Development and validation of DNA methylation scores in two European cohorts augment 10-year risk prediction of type 2 diabetes

Type 2 diabetes mellitus (T2D) presents a major health and economic burden that could be alleviated with improved early prediction and intervention. While standard risk factors have shown good predictive performance, we show that the use of blood-based DNA methylation information leads to a significant improvement in the prediction of 10-year T2D incidence risk. Previous studies have been largely constrained by linear assumptions, the use of cytosine–guanine pairs one-at-a-time and binary outcomes. We present a flexible approach (via an R package, MethylPipeR) based on a range of linear and tree-ensemble models that incorporate time-to-event data for prediction.

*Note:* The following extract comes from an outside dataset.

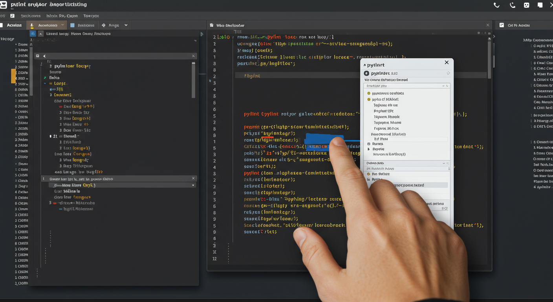Image resolution: width=553 pixels, height=302 pixels.
Task: Open the dropdown arrow on the orange-icon tab
Action: point(62,25)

Using the Generation Scotland cohort (training set ncases = 374, ncontrols = 9,461; test set ncases = 252, ncontrols = 4,526) our best-performing model (area under the receiver operating characteristic curve (AUC) = 0.872, area under the precision-recall curve (PRAUC) = 0.302) showed notable improvement in 10-year onset prediction beyond standard risk factors (AUC = 0.839, precision–recall AUC = 0.227). Replication was observed in the German-based KORA study (n = 1,451, ncases = 142, P = 1.6 × 10−5). Early type 2 diabetes (T2D) risk assessment could help slow or prevent disease onset. Here the authors used blood-based DNA methylation data to develop 10-year risk prediction models for incident T2D. The results show an improvement in performance beyond standard risk factors typically used to predict the risk of T2D onset.